Wie fett die Jahre waren, erkennt der Besucher bis heute auf den verblichenen Fotografien im Klubheim: Eine zeigt Bundestrainer Sepp Herberger im Gespräch mit Georg Melches, seit der Jahrhundertwende die prägende Gestalt des Vereins, dessen Namen das einstige „Stadion an der Hafenstraße“ seit 1964 trägt. Beide haben je zwei dicke Stücke Torte vor sich auf dem Teller. Man gönnte sich ja sonst nicht. Und überhaupt: Deutschland war wieder wer. Und das Ruhrgebiet war stets ein kleines bisschen mehr Deutschland in dieser Zeit – zumindest, was den Fußball anbetraf. Siege wurden nach demselben Prinzip eingefahren wie die Kohle in den Zechen – nicht mit Hacke, Spitze, eins, zwei, drei, sondern mit harter, ehrlicher Arbeit. Ein Prinzip, aus dem sich hier in Essen ein bodenständiges Selbstbewusstsein entwickelt hat.
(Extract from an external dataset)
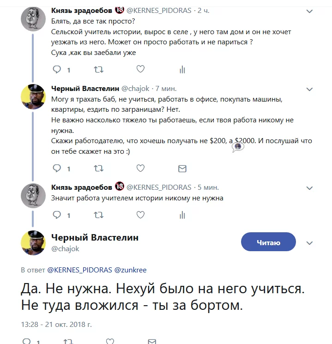Viewport: 332px width, 344px height.
Task: Reply to the 7 мин. tweet
Action: 57,169
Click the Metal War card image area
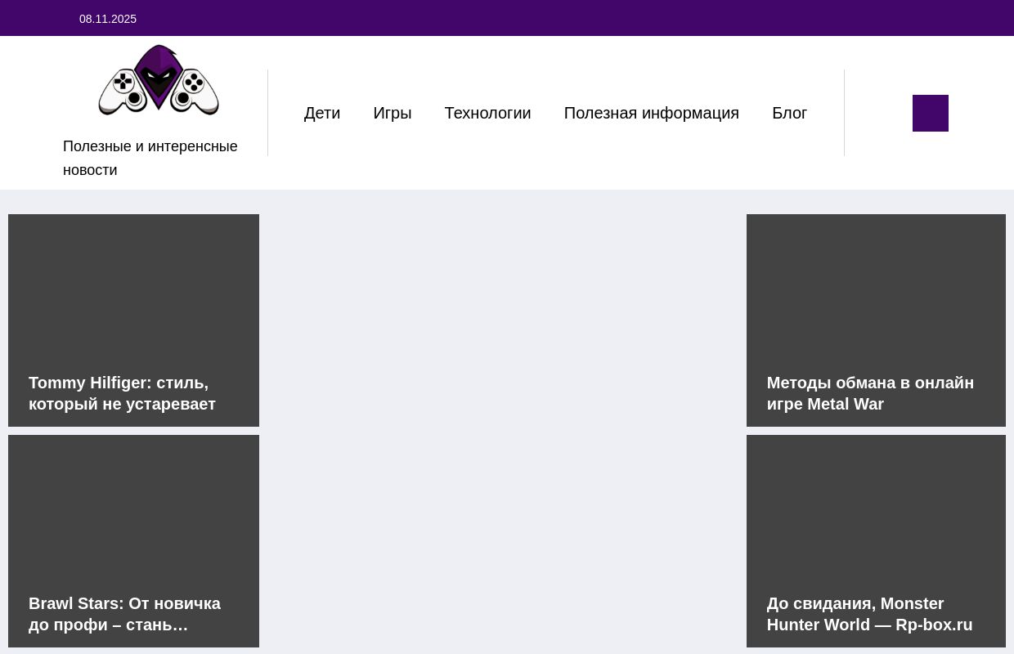This screenshot has width=1014, height=654. [x=876, y=286]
Im Aufgang zur Geschäftsstelle steht es noch heute in Marmor gemeißelt: „RWE war wer, RWE ist wer, RWE bleibt wer!“
Im Kader stehen nur Arbeiter auf Zeit
Die Gegenwart lässt Zweifel aufkommen, ob dieses Mantra die Zeit überdauert hat. Der Klub dümpelt seit zwei Jahren in der Regionalliga. Mit dem Aufstieg hat der Verein trotz eines Jahresbudgets von sechs Millionen Euro in dieser Saison nichts zu tun. Wer durch die Transferlisten blättert, bekommt den Eindruck, das Klubmanagement greife bei Verpflichtungen auf Zeitarbeitsfirmen zurück, so hoch ist die Fluktuation der Profis. Am Schlimmsten aber nagt am Mythos „RWE“ der Verfall der einst epochemachenden Spielstätte. Nach der sportlichen Bedeutung ist Rot-Weiss auf dem besten Weg, auch sein Zuhause zu verlieren. Denn das Georg-Melches-Stadion ist eine Trümmerlandschaft. Von der historischen Flutlichtanlage stehen nur noch drei Masten, die Fans stehen eingepfercht auf zweieinhalb Tribünen, der Rest ist Brachland.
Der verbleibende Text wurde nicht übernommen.